**ACTION ITEM**
Whenever a line in the listing contains "chip", copy that line.
Start of MATERIAL TO PROCESS
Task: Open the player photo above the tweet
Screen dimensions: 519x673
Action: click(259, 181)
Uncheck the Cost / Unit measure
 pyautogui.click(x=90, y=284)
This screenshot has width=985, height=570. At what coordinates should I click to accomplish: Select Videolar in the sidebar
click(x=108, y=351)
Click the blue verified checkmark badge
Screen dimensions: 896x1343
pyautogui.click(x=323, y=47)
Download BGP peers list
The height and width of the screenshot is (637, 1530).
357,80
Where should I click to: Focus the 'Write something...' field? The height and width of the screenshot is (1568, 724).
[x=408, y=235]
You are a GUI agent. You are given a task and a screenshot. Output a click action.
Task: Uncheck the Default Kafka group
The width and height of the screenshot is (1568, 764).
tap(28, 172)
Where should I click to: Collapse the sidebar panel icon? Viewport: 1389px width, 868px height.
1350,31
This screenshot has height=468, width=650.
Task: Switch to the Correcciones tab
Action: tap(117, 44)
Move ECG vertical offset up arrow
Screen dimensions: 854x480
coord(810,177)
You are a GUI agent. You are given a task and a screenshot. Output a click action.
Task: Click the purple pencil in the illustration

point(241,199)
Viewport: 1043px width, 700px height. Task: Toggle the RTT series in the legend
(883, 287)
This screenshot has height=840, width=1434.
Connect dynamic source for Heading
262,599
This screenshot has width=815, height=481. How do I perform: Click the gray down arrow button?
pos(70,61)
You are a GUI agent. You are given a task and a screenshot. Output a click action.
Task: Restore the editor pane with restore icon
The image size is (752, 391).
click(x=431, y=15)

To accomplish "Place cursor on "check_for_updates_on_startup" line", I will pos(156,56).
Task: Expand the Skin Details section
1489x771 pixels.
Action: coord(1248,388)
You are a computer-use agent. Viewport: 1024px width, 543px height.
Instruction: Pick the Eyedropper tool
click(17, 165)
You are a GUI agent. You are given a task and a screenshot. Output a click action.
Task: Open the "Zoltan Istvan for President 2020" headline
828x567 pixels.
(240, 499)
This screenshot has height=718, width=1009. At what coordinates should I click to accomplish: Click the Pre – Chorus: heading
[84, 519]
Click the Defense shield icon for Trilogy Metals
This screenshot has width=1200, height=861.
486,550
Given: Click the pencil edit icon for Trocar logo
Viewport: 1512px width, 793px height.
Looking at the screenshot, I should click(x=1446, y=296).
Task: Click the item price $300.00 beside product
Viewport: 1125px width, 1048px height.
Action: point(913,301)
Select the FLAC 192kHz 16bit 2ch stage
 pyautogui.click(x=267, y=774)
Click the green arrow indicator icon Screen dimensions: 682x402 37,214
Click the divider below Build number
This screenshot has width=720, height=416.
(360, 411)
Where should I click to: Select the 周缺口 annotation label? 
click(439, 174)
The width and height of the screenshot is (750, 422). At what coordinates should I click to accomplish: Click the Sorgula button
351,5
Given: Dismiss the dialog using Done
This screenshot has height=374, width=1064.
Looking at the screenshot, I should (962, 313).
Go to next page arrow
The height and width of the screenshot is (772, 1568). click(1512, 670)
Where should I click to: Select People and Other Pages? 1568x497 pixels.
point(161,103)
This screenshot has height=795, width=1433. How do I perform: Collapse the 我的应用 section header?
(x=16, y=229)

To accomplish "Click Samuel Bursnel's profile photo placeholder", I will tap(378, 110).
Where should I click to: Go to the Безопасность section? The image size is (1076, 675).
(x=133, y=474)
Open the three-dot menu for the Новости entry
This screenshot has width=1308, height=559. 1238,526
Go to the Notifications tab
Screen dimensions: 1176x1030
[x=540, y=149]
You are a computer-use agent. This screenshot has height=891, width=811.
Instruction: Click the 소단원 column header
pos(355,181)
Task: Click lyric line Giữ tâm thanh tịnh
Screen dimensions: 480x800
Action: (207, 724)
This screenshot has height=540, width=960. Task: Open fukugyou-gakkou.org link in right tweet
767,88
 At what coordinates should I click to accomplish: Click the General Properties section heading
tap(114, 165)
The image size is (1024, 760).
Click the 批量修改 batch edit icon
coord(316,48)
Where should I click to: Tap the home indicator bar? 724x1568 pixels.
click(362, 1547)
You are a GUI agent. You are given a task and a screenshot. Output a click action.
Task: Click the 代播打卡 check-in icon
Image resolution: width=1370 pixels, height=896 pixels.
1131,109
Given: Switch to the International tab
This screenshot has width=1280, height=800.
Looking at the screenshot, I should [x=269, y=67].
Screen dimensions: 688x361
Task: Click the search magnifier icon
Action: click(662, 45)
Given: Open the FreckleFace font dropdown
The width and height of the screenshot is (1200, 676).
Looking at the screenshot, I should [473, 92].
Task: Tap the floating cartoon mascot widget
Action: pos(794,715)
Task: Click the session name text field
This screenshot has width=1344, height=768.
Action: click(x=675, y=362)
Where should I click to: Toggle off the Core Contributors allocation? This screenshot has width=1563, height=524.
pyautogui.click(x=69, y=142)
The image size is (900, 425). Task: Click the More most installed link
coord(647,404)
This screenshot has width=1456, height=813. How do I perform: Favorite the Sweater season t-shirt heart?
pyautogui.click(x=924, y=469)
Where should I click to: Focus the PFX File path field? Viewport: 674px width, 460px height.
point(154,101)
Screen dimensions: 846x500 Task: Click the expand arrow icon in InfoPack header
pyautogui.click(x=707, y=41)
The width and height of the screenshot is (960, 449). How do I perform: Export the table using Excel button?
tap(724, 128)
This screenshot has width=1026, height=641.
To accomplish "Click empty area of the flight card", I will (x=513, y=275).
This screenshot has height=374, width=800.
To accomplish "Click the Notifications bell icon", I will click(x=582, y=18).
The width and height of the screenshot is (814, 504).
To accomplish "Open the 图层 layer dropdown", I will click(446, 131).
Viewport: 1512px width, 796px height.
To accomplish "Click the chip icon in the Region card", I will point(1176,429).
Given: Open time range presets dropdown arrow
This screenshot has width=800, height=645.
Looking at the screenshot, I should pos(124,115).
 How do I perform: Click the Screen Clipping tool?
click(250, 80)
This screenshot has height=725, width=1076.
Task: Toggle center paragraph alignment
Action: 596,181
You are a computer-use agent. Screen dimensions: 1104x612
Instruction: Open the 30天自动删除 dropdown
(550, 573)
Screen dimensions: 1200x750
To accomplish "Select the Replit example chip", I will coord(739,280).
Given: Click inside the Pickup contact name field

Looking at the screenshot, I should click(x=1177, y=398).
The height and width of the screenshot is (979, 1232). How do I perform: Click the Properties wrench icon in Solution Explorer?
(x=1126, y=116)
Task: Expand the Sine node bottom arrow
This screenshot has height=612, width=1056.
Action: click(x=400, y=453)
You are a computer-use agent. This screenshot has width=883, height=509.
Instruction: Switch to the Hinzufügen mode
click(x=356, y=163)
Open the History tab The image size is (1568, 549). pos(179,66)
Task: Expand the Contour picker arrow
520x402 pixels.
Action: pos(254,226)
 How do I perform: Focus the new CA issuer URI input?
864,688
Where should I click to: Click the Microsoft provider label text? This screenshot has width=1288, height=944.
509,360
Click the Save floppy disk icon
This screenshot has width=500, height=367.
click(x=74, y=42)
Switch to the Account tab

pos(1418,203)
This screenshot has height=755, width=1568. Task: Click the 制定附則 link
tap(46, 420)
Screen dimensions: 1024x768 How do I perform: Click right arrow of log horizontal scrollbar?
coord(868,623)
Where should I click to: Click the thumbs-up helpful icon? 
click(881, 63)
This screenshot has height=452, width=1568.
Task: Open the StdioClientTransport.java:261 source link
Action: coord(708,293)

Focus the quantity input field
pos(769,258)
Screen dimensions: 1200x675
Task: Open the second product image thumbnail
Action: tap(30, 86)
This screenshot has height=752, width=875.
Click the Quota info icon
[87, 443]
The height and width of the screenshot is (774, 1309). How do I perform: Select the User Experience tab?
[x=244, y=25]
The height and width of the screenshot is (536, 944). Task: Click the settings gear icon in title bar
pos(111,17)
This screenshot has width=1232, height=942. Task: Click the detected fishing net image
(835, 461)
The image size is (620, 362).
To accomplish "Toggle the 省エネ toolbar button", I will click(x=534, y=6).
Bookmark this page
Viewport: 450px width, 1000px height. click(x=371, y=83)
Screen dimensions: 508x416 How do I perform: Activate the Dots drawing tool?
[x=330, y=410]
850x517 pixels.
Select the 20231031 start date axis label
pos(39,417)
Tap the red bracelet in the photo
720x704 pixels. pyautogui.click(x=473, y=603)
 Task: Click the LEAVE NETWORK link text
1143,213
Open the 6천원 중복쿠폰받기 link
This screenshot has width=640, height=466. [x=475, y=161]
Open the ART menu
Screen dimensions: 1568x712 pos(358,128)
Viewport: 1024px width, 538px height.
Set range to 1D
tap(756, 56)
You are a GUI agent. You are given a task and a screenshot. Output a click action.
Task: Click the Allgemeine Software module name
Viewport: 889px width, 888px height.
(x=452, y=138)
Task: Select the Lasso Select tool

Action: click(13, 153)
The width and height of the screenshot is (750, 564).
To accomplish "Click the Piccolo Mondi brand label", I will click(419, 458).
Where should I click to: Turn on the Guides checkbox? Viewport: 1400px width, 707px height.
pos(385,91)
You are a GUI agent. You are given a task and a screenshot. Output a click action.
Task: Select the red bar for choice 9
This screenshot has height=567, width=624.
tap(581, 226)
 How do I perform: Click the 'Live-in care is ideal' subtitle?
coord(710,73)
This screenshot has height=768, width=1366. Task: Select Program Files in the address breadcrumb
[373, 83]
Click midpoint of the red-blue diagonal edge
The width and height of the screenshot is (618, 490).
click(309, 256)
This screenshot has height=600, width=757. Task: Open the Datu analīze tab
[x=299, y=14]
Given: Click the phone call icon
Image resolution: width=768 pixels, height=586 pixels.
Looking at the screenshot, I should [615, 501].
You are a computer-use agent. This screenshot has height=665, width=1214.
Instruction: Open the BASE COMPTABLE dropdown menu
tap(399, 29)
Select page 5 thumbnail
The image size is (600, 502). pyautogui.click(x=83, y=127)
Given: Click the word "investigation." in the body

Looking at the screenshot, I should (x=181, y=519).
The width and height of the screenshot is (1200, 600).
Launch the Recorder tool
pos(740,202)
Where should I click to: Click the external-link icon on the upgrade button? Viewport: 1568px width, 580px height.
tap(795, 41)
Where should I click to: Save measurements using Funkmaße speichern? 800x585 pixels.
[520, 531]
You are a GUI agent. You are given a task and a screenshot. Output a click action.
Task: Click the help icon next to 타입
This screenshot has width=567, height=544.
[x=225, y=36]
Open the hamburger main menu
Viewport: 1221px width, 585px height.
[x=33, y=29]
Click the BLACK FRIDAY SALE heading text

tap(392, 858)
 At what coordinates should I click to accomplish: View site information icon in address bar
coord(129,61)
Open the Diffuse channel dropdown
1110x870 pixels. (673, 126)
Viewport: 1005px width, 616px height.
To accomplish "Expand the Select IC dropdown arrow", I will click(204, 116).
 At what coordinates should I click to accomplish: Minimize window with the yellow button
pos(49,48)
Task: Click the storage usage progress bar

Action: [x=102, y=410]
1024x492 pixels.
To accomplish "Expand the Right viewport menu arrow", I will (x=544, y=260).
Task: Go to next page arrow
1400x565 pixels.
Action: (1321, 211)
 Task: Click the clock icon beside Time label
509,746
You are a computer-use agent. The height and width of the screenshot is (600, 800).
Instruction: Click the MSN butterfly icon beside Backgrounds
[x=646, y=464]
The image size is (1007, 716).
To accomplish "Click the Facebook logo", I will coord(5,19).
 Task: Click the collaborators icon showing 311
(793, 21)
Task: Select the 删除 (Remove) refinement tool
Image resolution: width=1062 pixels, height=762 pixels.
End of MATERIAL TO PROCESS
**RESULT OF THIS EXERCISE**
To accomplish "Click the chip icon in the Region card", I will point(1176,429).
To accomplish "Select the Replit example chip", I will coord(739,280).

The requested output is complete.